Bundesgericht
Tribunal fédéral
Tribunale federale
Tribunal federal
{T 0/2}
5A_509/2011
Arrêt du 18 octobre 2011
IIe Cour de droit civil
Composition
Mmes et MM. les Juges Hohl, Présidente,
Escher, Marazzi, von Werdt et Herrmann.
Greffier: M. Richard.
Participants à la procédure
A.________ SA,
représentée par Me Pierre-Cyril Sauthier,
avocat,
recourante,
contre
B.________ SA,
représentée par Me Yannis Sakkas, avocat,
intimée.
Objet
inscription provisoire d'une hypothèque légale,
recours contre le jugement du Juge de la Chambre civile du Tribunal cantonal du canton du Valais du 7 juillet 2011.
Faits:
A.
Par ordonnance du 30 septembre 2010, statuant sur la requête formée le même jour par B.________ SA, le Juge II du district de Monthey a ordonné, à titre préprovisoire, l'annotation en faveur de la requérante d'une hypothèque légale des artisans et entrepreneurs sur la parcelle n° 3977, plan n° 19, sise sur la commune de X.________ et propriété de A.________ SA, à concurrence de 204'075 fr. 30, avec intérêts à 5% l'an.
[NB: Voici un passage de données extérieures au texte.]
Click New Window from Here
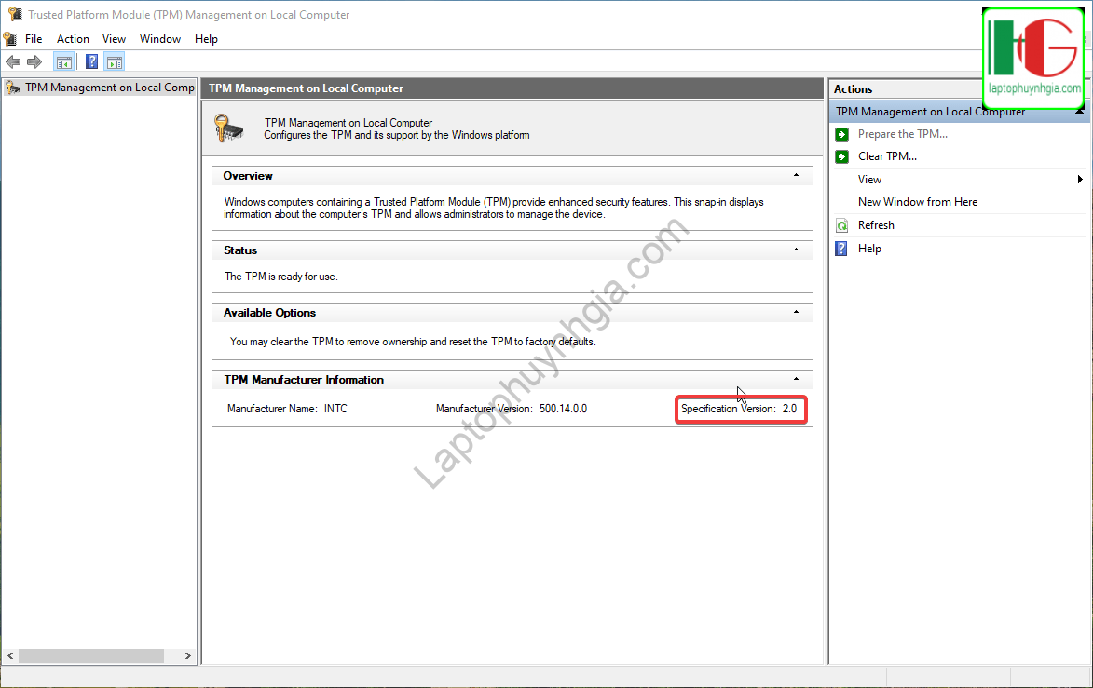 917,202
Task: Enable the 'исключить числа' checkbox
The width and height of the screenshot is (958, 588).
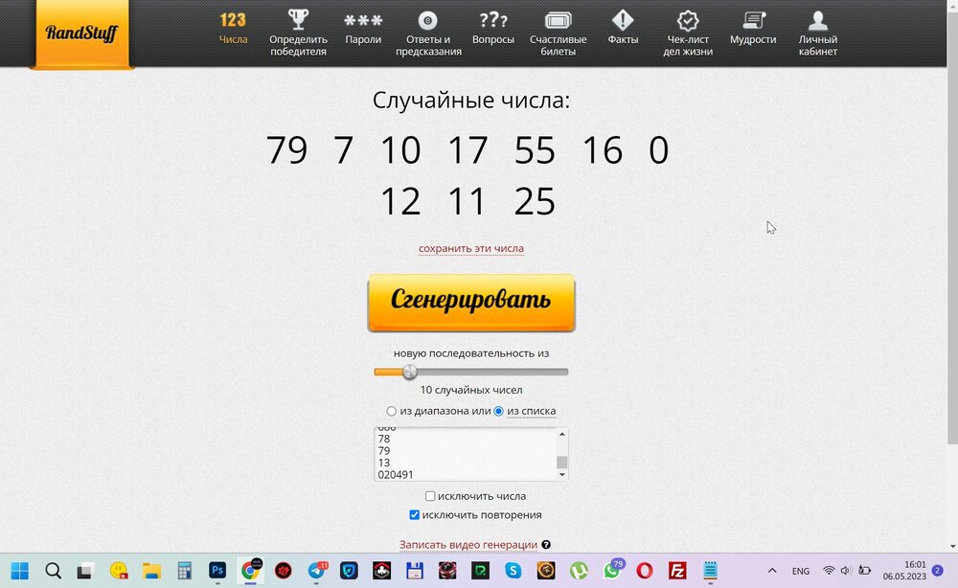Action: (x=431, y=497)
À l'appui de sa requête, B.________ SA a allégué qu'elle avait oeuvré, en qualité de sous-traitante de la société C.________ SA, pour différents travaux - à savoir du montage de tuyaux, du levage, ainsi que de la pose de tubes et de pièces diverses - en vue de la réalisation de conduites commandées durant le courant de l'année 2009 à cette dernière par D.________ SA et A.________ SA et qu'elle n'avait pu obtenir de C.________ SA le recouvrement d'une facture de 204'075 fr. 30.
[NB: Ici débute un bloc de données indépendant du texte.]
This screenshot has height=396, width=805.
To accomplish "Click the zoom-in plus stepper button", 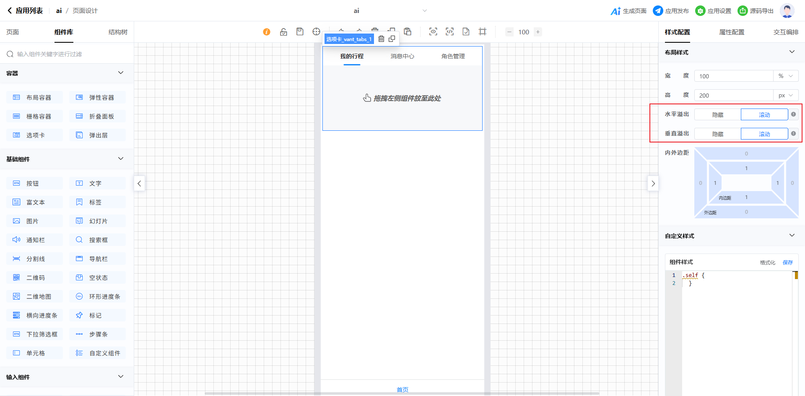I will point(538,32).
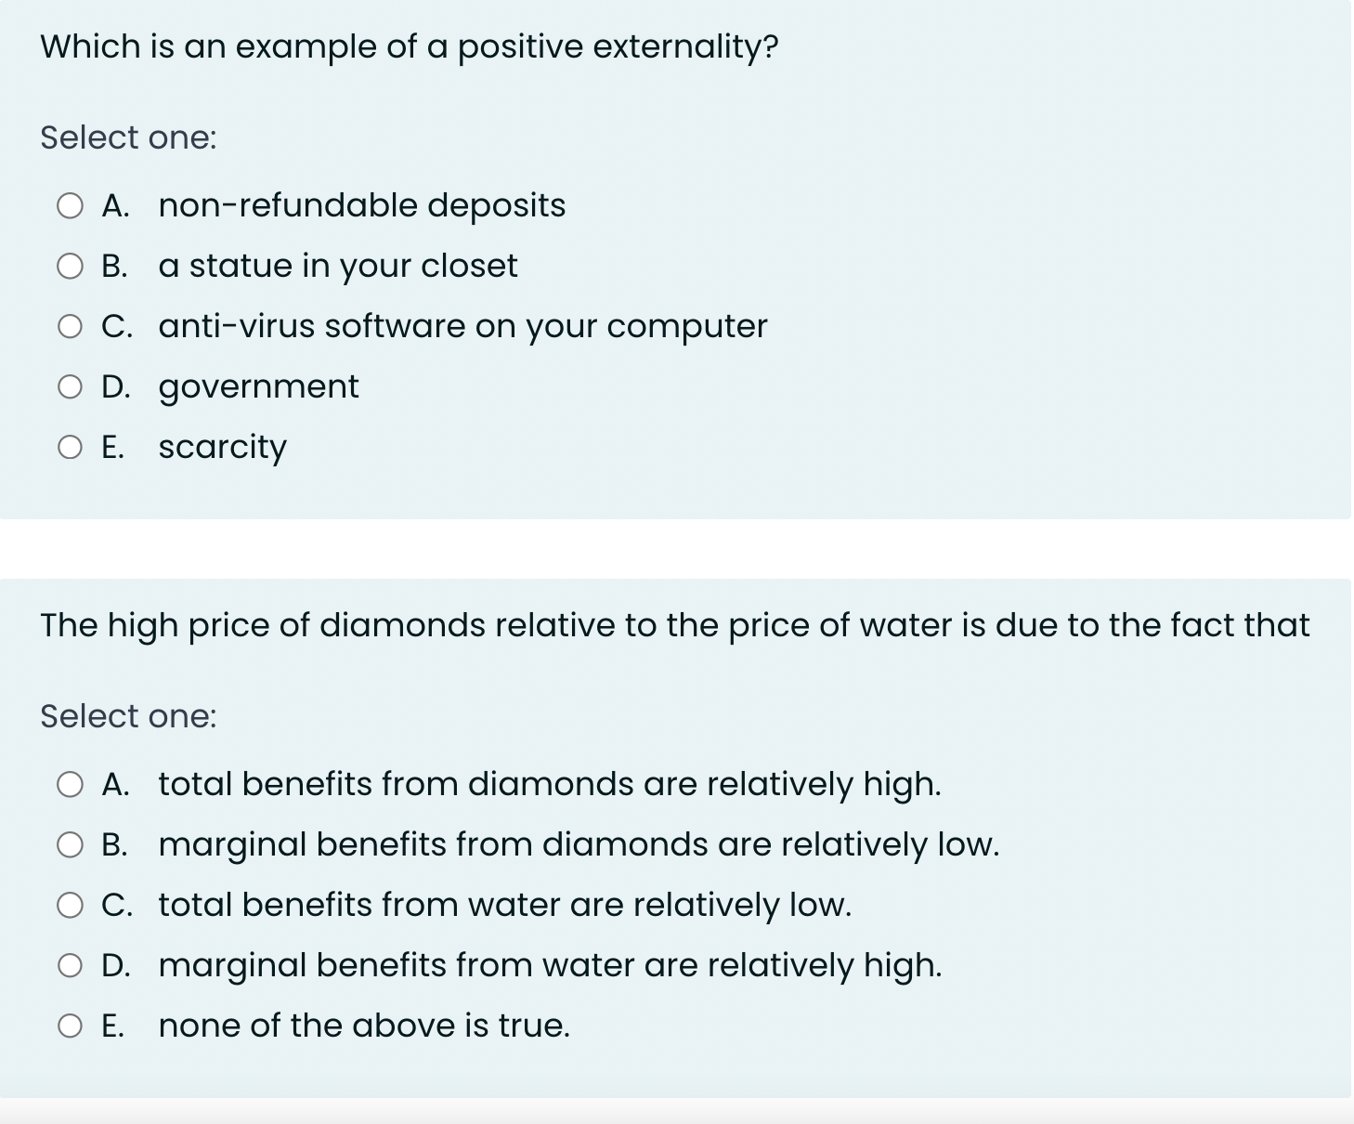Pick option E scarcity

coord(71,447)
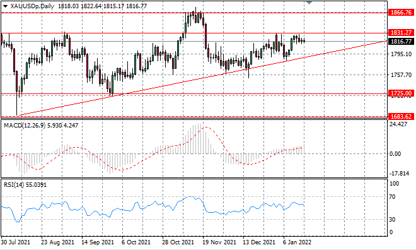
Task: Click the current price 1816.77 label
Action: [x=401, y=41]
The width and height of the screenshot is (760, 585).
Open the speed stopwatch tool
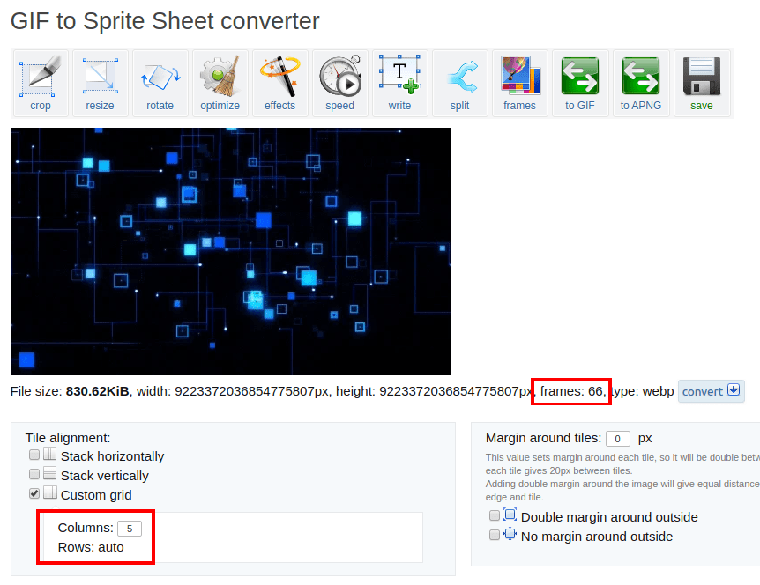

Après avoir entendu les parties, le Juge II du district de Monthey a, par ordonnance du 11 novembre 2010, rejeté la requête et ordonné la radiation de l'hypothèque inscrite à titre préprovisoire.
B.
Le 17 décembre 2010, B.________ SA a formé un pourvoi en nullité au Tribunal cantonal du canton du Valais contre cette décision. L'effet suspensif a été octroyé le 24 janvier 2011.
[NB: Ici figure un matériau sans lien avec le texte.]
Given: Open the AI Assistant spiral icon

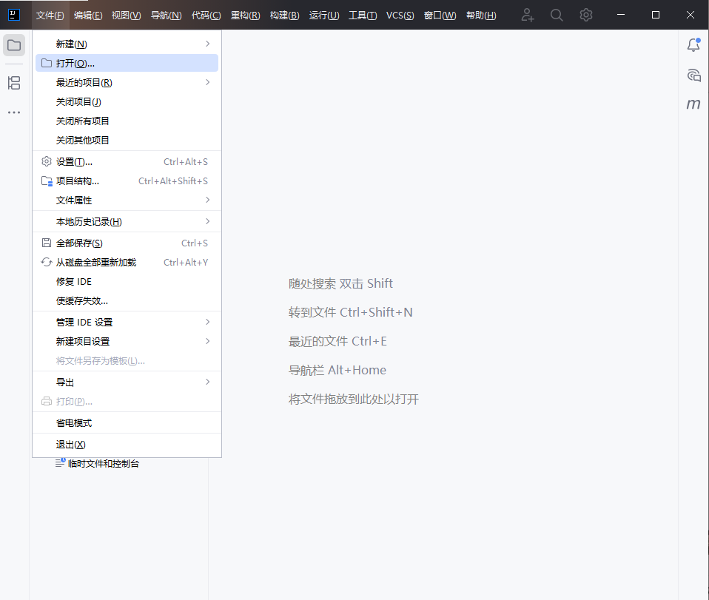Looking at the screenshot, I should coord(693,75).
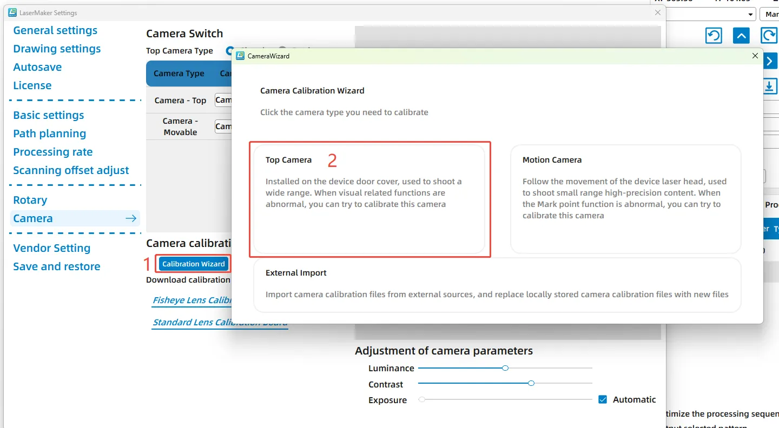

Par arrêt du 7 juillet 2011, le Juge de la Chambre civile du Tribunal cantonal du canton du Valais a annulé la décision attaquée et renvoyé la cause en première instance pour nouvelle décision dans le sens des considérants. Le Juge a en effet admis que B.________ SA pouvait prétendre à la qualification d'entrepreneur au sens de l'art. 837 al. 1 ch. 3 CC, mais a requis du premier juge qu'il examine si les autres conditions permettant l'inscription du droit de gage étaient réalisées et détermine, cas échéant, le montant pouvant faire l'objet d'une hypothèque légale.
C.
Le 10 août 2011, A.________ SA exerce un recours en matière civile au Tribunal fédéral contre cet arrêt concluant à son annulation, à la confirmation de la décision du 11 novembre 2010 du Juge du district de Monthey et, partant, au rejet de la requête d'annotation provisoire. Elle se plaint d'arbitraire dans l'application du droit de procédure cantonal et des art. 837 al. 1 ch. 3 et 961 al. 3 CC.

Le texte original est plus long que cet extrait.